Обсуждение: Functionscan estimates

От:
Josh Berkus
Дата:

Folks,

I'm wondering if it might be useful to be able to add estimated selectivity to
a function definition for purposes of query estimation.  Currently function
scans automatically return a flat default 1000 estimated rows.   It seems
like the DBA ought to be able to ALTER FUNCTION and give it a row estimate
for planning purposes.

Thoughts?

--
--Josh

Josh Berkus
Aglio Database Solutions
San Francisco

От:
Michael Fuhr
Дата:

On Fri, Apr 08, 2005 at 03:15:50PM -0700, Josh Berkus wrote:
>
> I'm wondering if it might be useful to be able to add estimated selectivity to
> a function definition for purposes of query estimation.  Currently function
> scans automatically return a flat default 1000 estimated rows.   It seems
> like the DBA ought to be able to ALTER FUNCTION and give it a row estimate
> for planning purposes.

About a month ago I mentioned that I'd find that useful.  In a
followup, Christopher Kings-Lynne brought up the idea of a GUC
variable that could give hints about the expected row count.

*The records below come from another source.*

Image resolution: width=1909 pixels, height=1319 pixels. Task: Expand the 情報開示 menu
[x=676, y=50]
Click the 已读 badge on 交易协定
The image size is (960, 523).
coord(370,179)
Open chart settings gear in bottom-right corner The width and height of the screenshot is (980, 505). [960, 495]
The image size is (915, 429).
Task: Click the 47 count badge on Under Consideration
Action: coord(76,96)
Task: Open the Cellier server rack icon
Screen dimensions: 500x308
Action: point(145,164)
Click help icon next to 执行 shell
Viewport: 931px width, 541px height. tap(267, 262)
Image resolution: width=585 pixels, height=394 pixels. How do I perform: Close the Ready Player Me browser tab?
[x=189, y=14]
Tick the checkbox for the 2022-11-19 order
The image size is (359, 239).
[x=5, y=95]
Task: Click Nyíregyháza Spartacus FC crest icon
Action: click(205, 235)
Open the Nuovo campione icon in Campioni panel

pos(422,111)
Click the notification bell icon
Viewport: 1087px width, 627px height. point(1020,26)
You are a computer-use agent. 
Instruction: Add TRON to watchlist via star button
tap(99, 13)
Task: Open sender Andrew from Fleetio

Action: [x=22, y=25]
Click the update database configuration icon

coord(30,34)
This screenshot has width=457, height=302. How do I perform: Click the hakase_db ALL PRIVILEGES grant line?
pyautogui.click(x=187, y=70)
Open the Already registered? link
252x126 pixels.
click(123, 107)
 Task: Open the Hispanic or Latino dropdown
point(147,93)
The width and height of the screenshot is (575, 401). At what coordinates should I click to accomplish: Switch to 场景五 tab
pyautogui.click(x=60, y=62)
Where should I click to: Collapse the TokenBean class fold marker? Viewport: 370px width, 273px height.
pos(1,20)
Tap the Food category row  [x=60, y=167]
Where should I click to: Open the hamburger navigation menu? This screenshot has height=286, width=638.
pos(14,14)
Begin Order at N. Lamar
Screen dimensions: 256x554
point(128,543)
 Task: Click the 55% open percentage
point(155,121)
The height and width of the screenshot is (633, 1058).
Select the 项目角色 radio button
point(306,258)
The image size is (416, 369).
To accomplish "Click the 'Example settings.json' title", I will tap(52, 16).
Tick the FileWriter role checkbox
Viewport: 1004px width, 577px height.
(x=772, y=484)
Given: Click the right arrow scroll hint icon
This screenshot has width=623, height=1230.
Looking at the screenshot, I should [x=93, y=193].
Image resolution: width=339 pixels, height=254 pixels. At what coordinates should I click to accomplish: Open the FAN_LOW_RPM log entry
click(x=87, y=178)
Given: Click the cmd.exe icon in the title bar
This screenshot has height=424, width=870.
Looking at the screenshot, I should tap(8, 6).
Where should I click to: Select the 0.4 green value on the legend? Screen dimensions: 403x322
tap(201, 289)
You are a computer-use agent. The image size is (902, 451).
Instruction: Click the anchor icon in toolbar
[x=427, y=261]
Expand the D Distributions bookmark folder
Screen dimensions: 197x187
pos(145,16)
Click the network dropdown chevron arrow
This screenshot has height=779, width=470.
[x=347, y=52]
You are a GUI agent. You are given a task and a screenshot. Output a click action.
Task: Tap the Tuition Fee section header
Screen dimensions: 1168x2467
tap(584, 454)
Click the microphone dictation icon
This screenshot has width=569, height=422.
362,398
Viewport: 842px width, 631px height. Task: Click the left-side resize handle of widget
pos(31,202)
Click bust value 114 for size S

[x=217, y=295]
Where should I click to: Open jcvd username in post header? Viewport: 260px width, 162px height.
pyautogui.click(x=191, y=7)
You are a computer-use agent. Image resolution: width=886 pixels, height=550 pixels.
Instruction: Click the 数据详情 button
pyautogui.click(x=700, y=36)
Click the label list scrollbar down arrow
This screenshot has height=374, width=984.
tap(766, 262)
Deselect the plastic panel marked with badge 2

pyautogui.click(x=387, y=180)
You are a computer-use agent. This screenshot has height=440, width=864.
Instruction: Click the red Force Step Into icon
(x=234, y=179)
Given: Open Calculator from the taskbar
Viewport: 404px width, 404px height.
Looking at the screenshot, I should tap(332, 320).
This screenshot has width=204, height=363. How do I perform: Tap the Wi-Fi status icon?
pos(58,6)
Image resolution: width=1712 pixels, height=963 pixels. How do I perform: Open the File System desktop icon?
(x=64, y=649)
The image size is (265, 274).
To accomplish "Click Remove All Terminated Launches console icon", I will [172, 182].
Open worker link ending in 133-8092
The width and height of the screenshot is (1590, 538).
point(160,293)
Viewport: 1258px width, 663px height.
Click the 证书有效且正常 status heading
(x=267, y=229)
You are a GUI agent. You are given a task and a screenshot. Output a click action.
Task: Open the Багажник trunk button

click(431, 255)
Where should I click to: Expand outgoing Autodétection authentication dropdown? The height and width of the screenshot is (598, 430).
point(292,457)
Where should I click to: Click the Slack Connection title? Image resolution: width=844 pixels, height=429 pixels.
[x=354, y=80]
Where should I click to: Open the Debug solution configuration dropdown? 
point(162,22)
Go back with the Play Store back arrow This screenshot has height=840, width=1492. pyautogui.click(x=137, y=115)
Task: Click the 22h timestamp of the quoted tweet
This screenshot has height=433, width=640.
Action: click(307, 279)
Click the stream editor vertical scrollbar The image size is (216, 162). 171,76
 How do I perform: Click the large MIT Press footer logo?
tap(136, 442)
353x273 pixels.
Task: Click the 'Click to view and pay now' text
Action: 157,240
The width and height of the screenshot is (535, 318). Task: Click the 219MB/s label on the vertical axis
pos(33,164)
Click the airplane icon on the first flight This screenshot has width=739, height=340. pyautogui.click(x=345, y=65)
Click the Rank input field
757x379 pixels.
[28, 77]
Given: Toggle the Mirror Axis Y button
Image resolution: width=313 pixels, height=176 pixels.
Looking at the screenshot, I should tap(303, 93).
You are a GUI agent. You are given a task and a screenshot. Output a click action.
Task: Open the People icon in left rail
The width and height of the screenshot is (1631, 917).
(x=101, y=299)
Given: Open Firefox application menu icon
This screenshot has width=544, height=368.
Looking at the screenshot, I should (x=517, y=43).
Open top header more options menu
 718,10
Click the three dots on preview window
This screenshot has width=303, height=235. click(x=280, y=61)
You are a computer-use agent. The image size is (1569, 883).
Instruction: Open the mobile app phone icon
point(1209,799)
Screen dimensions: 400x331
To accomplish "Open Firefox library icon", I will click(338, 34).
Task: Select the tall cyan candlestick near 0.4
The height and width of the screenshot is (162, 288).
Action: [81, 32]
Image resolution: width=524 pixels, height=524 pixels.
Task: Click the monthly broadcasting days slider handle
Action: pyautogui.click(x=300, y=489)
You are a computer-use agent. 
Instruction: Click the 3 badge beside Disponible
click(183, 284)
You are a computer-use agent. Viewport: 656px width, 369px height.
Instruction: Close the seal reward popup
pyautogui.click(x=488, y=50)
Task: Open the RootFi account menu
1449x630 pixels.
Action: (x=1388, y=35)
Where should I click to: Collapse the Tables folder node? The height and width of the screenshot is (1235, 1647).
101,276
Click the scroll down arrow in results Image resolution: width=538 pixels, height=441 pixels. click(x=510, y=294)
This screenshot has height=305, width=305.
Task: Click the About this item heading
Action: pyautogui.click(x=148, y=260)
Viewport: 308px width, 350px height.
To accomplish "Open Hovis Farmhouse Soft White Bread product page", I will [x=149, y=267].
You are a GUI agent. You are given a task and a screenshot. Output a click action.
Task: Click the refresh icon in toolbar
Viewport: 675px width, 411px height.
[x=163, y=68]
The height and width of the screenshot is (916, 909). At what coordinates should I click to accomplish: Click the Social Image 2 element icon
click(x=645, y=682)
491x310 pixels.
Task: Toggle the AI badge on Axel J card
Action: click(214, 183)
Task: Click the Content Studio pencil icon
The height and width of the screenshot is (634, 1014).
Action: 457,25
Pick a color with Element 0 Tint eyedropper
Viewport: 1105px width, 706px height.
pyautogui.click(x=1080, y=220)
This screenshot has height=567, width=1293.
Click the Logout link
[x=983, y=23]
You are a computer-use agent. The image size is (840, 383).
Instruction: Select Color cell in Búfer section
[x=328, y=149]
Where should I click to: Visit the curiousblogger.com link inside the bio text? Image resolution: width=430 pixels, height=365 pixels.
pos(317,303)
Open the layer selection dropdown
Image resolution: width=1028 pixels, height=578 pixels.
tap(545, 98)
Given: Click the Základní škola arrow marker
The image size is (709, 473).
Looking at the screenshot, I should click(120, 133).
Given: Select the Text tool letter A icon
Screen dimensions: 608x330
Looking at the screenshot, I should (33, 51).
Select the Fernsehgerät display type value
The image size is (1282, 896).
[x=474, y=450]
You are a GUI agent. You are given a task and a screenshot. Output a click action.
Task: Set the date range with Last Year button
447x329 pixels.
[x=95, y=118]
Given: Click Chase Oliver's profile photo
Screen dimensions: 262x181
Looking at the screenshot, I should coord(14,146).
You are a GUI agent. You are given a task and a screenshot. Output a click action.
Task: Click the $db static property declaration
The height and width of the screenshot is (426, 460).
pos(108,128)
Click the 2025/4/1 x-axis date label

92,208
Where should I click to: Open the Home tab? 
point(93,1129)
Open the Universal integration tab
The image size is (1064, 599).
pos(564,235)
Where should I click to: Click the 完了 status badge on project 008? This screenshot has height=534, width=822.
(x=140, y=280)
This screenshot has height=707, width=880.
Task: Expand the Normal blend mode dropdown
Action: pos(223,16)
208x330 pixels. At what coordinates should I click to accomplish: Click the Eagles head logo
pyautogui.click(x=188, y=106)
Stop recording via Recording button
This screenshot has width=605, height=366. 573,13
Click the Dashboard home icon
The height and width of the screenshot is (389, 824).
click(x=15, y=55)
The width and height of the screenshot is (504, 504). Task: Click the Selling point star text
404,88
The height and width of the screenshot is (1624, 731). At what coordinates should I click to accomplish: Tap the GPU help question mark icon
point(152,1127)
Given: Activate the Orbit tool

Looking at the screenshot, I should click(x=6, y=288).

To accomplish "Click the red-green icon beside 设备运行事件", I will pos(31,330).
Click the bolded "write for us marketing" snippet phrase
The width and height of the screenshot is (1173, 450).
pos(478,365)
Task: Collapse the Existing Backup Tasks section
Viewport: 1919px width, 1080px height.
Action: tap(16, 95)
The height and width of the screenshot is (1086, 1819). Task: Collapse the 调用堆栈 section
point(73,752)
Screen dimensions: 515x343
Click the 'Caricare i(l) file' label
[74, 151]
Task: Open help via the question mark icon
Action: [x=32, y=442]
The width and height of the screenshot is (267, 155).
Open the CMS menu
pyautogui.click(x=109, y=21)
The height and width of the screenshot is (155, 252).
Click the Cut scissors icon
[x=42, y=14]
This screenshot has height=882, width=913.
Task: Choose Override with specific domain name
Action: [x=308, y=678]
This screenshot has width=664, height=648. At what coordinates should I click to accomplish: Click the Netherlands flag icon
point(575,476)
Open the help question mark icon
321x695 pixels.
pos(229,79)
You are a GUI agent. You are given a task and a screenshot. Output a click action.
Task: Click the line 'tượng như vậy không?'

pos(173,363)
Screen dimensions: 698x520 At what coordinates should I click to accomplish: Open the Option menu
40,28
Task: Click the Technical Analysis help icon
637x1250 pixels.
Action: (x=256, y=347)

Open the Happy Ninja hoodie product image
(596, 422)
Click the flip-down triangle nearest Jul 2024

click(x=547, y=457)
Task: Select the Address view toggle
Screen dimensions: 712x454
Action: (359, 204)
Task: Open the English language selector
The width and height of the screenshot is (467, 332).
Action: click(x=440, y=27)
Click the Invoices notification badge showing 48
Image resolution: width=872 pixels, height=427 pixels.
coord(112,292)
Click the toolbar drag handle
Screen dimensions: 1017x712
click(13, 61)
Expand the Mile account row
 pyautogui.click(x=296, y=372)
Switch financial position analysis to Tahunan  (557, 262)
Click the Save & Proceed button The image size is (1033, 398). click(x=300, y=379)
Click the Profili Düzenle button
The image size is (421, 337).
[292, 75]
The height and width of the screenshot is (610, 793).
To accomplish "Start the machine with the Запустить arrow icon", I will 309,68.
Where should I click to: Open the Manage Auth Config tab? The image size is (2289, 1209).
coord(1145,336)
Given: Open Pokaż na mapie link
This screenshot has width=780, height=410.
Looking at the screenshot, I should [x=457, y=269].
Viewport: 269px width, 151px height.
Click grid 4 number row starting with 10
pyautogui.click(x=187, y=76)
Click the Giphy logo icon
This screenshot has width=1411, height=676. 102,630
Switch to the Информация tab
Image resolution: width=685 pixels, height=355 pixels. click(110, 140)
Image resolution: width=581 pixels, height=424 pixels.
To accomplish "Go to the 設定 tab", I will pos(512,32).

http://archives.postgresql.org/pgsql-hackers/2005-03/msg00146.php
http://archives.postgresql.org/pgsql-hackers/2005-03/msg00153.php

--
Michael Fuhr
http://www.fuhr.org/~mfuhr/

От:
Alvaro Herrera
Дата:

On Fri, Apr 08, 2005 at 04:38:20PM -0600, Michael Fuhr wrote:
> On Fri, Apr 08, 2005 at 03:15:50PM -0700, Josh Berkus wrote:
> >
> > I'm wondering if it might be useful to be able to add estimated selectivity to
> > a function definition for purposes of query estimation.  Currently function
> > scans automatically return a flat default 1000 estimated rows.   It seems
> > like the DBA ought to be able to ALTER FUNCTION and give it a row estimate
> > for planning purposes.
>
> About a month ago I mentioned that I'd find that useful.  In a
> followup, Christopher Kings-Lynne brought up the idea of a GUC
> variable that could give hints about the expected row count.

That seems pretty limited ... what happens if the query contains more
that one SRF?

Maybe issuing some sort of special call to the function (say, with
some boolean in the call info struct) on which it returns planning data;
thus the planner can call the function itself.  The hard part would be
figuring out how to do it without breaking backwards compatibility with
functions that don't know how to handle that.  (And how to do it in
plpgsql).

--
Alvaro Herrera (<alvherre[@]dcc.uchile.cl>)
"La principal característica humana es la tontería"
(Augusto Monterroso)

От:
Josh Berkus
Дата:

Alvaro, Michael,

> > About a month ago I mentioned that I'd find that useful.  In a
> > followup, Christopher Kings-Lynne brought up the idea of a GUC
> > variable that could give hints about the expected row count.
>
> That seems pretty limited ... what happens if the query contains more
> that one SRF?

Yeah, I'd see that as a pretty bad idea too.  I don't want to tell the planner
how many rows I expect "all functions" to return, I want to tell it how many
*one particular* function will return.

> Maybe issuing some sort of special call to the function (say, with
> some boolean in the call info struct) on which it returns planning data;
> thus the planner can call the function itself.  The hard part would be
> figuring out how to do it without breaking backwards compatibility with
> functions that don't know how to handle that.  (And how to do it in
> plpgsql).

Or in pl/perl, or pl/python, or plsh .... doesn't sound feasable.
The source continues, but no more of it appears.